Work to be completed
Please output, exactly and without pictures, the lines from the opening of the listing below through the line containing "Click the Ticker field label", both included.

Available records: Begin

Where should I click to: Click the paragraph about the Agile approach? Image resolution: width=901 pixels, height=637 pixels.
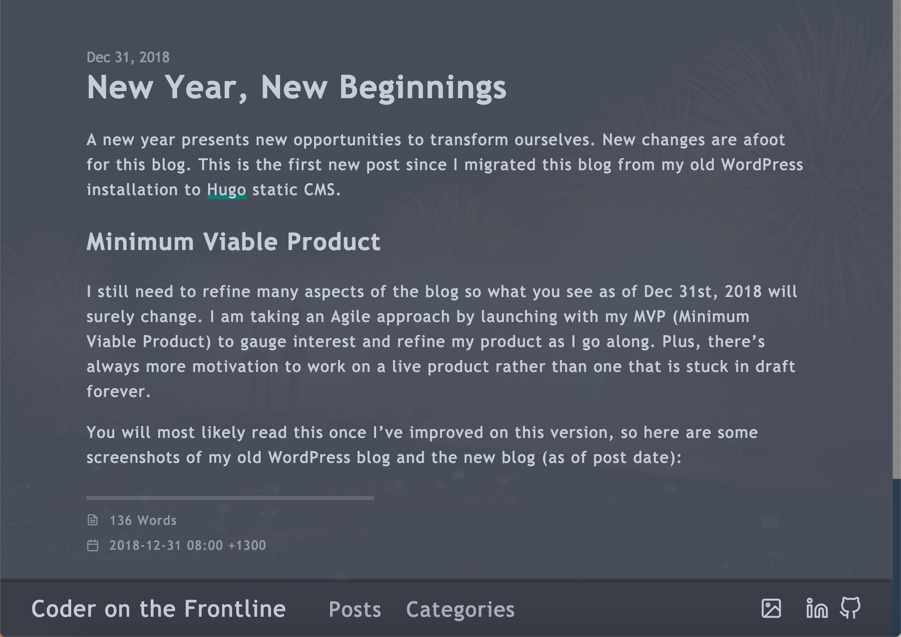441,341
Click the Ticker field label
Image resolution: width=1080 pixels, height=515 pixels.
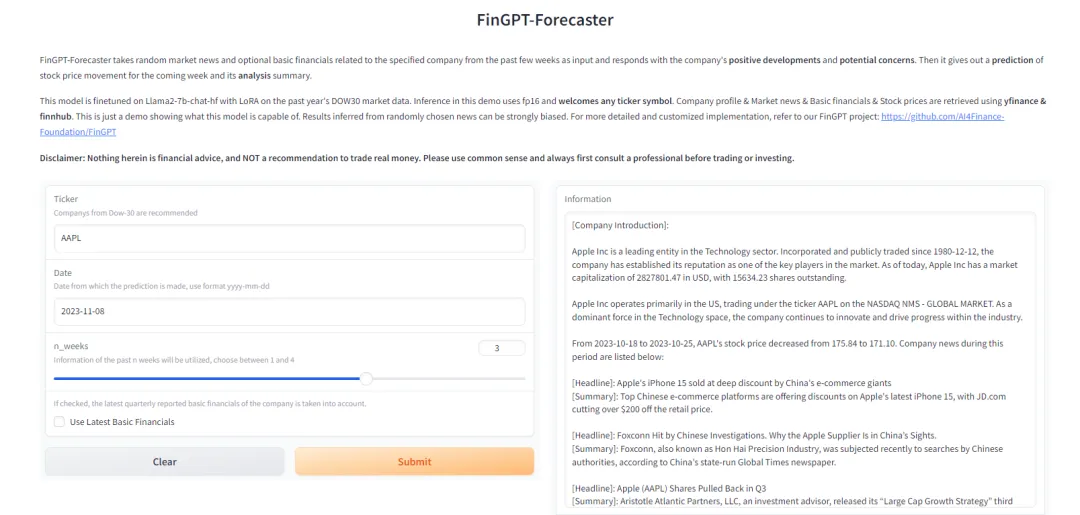tap(66, 199)
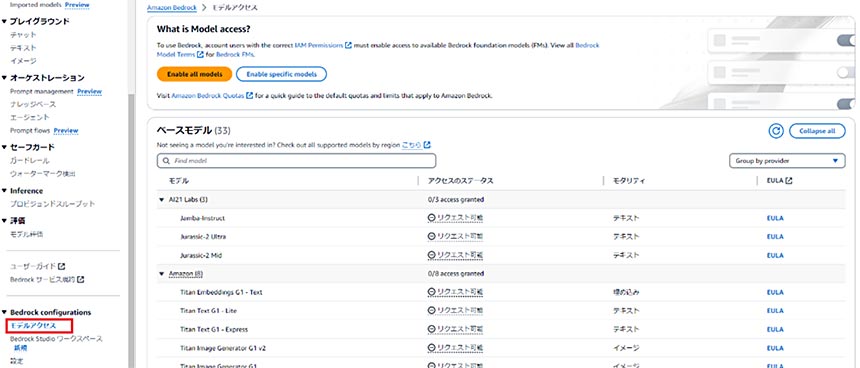The width and height of the screenshot is (860, 368).
Task: Click the refresh icon beside Collapse all
Action: [x=776, y=131]
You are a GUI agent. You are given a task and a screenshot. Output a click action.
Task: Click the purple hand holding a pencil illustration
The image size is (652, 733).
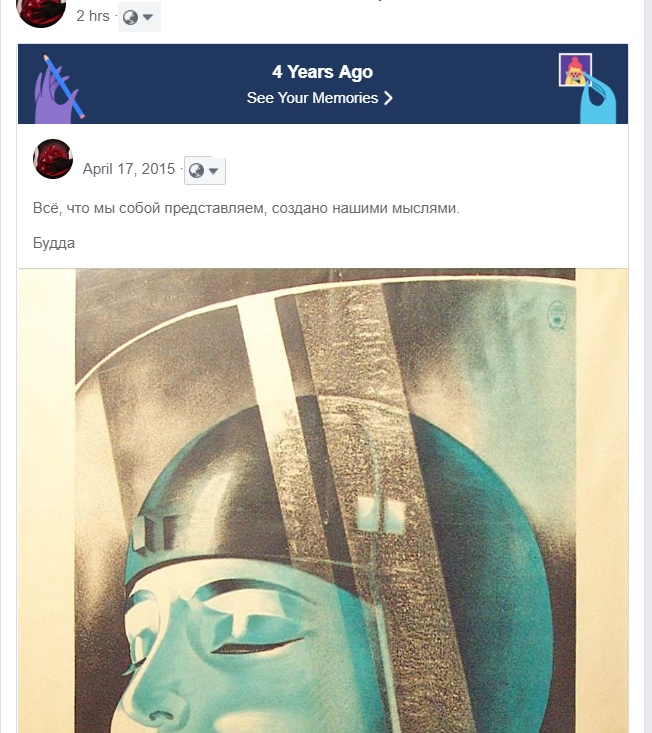pos(59,90)
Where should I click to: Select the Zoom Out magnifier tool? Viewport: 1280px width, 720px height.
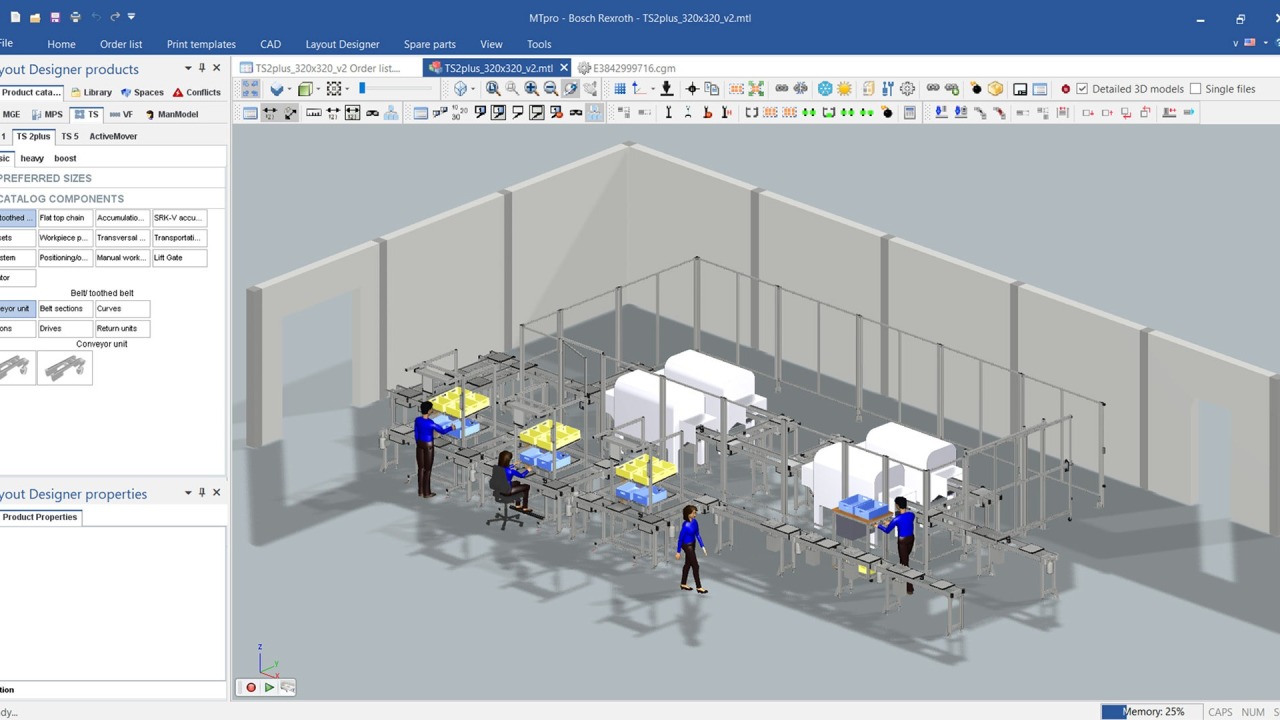(551, 89)
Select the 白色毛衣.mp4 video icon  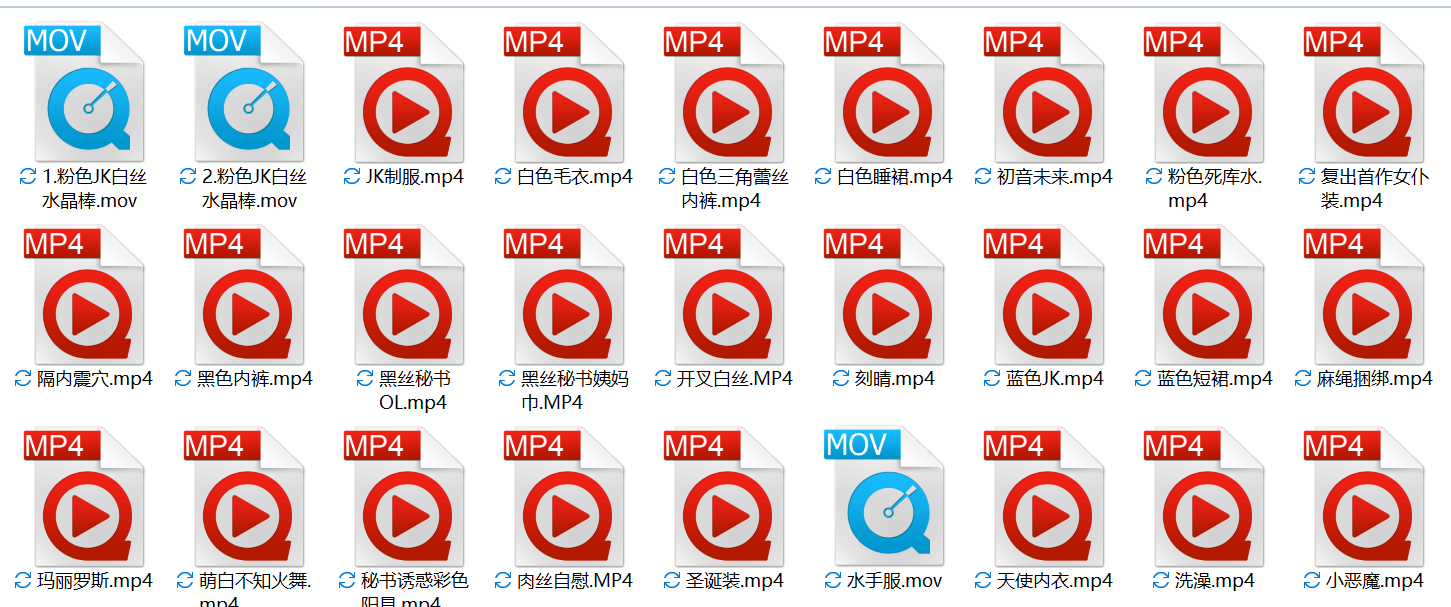coord(564,92)
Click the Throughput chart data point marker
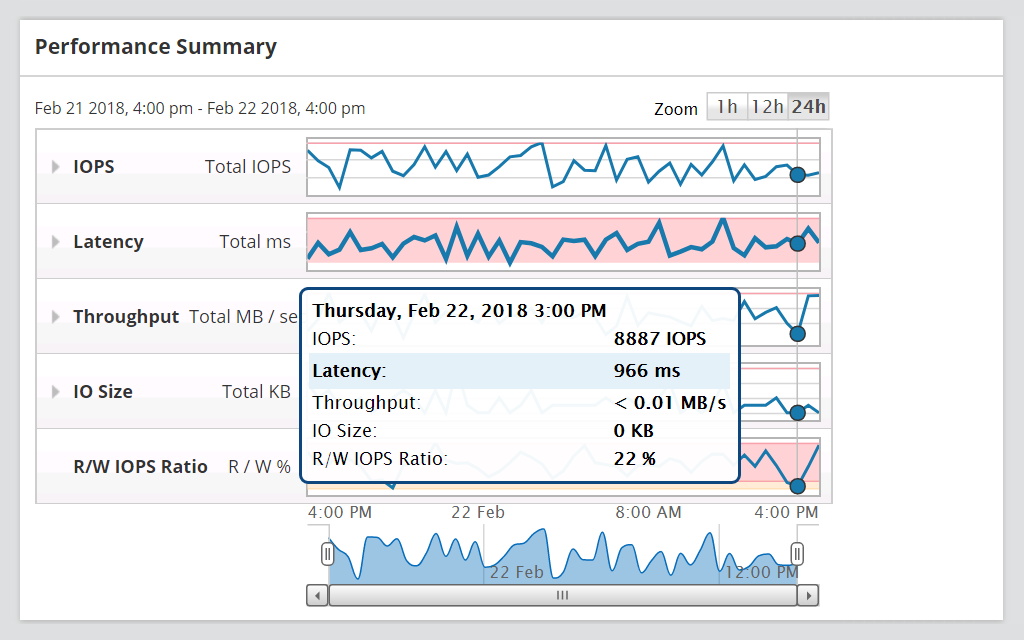Viewport: 1024px width, 640px height. [x=797, y=334]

Available records: End

Result of this task
Where should I click to: Click the paragraph about the Agile approach? Image resolution: width=901 pixels, height=637 pixels.
441,341
Click the Ticker field label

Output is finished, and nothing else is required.